===== Rows =====

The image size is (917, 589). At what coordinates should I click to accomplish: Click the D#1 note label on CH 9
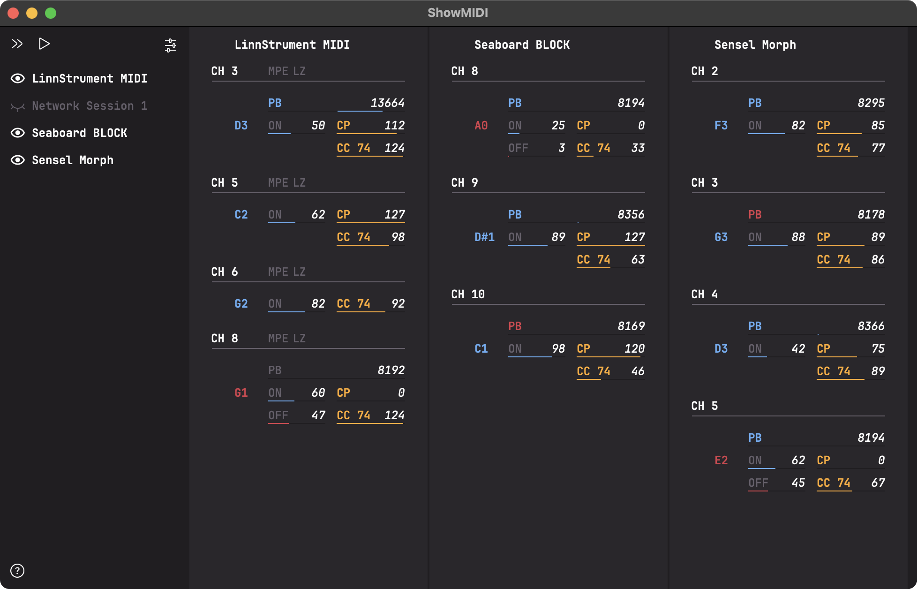click(484, 237)
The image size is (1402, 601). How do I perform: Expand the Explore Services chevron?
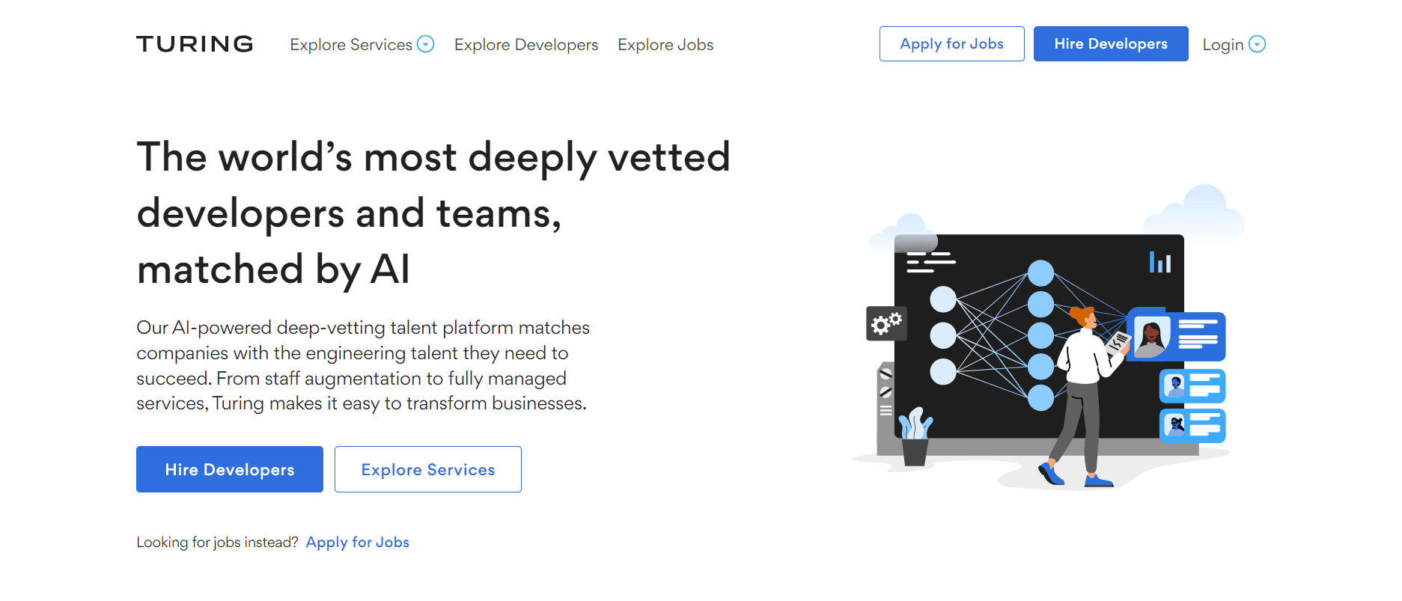425,44
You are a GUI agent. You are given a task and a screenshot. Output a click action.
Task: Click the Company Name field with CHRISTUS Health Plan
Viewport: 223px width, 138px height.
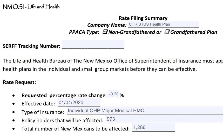[x=163, y=25]
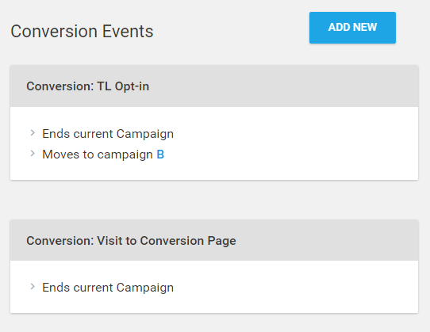The height and width of the screenshot is (332, 430).
Task: Expand the chevron beside Moves to campaign
Action: [x=33, y=154]
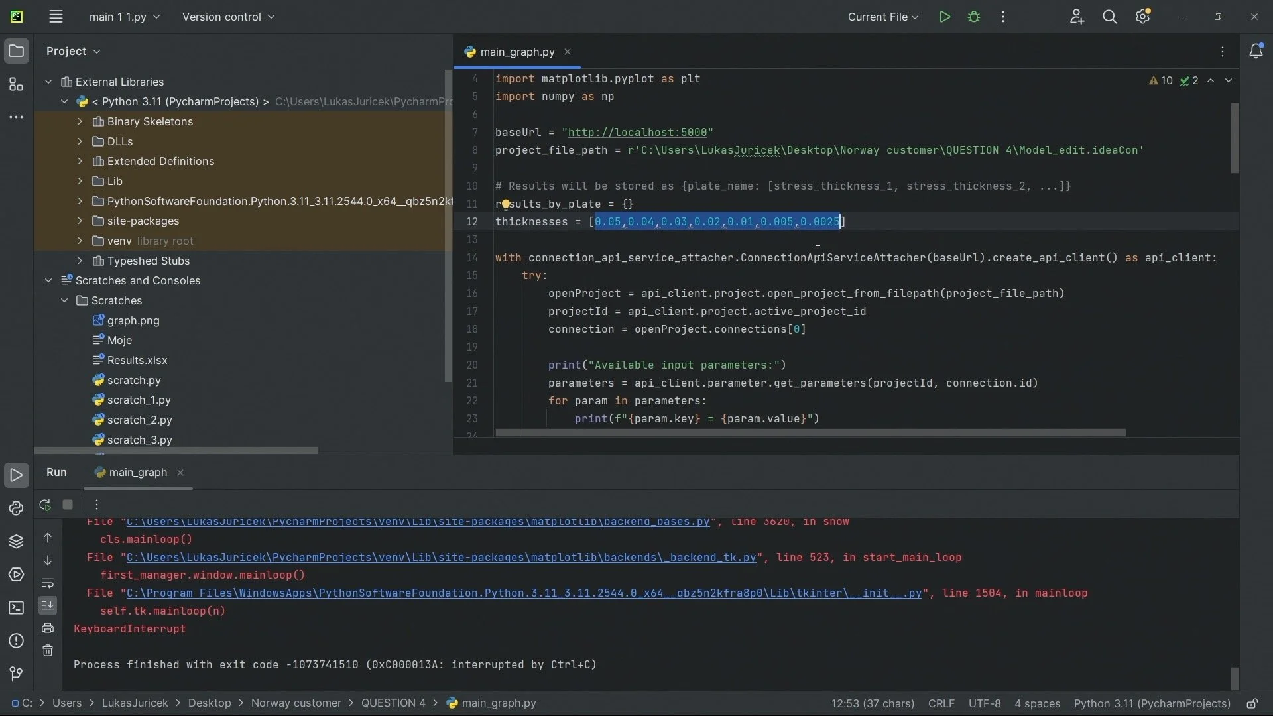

=====

● **Exercise objective**:
Please rewrite everything in the listing from the line containing "You are a GUI" down to the end, swapping "Company Name" for "Business Name" and leaving all else unchanged. Leave the pictures out of your answer.

● **Response to this exercise**:
You are a GUI agent. You are given a task and a screenshot. Output a click action.
Task: Click the Business Name field with CHRISTUS Health Plan
Viewport: 223px width, 138px height.
[x=163, y=25]
The height and width of the screenshot is (332, 430).
Task: Expand the chevron beside Moves to campaign
Action: [x=33, y=154]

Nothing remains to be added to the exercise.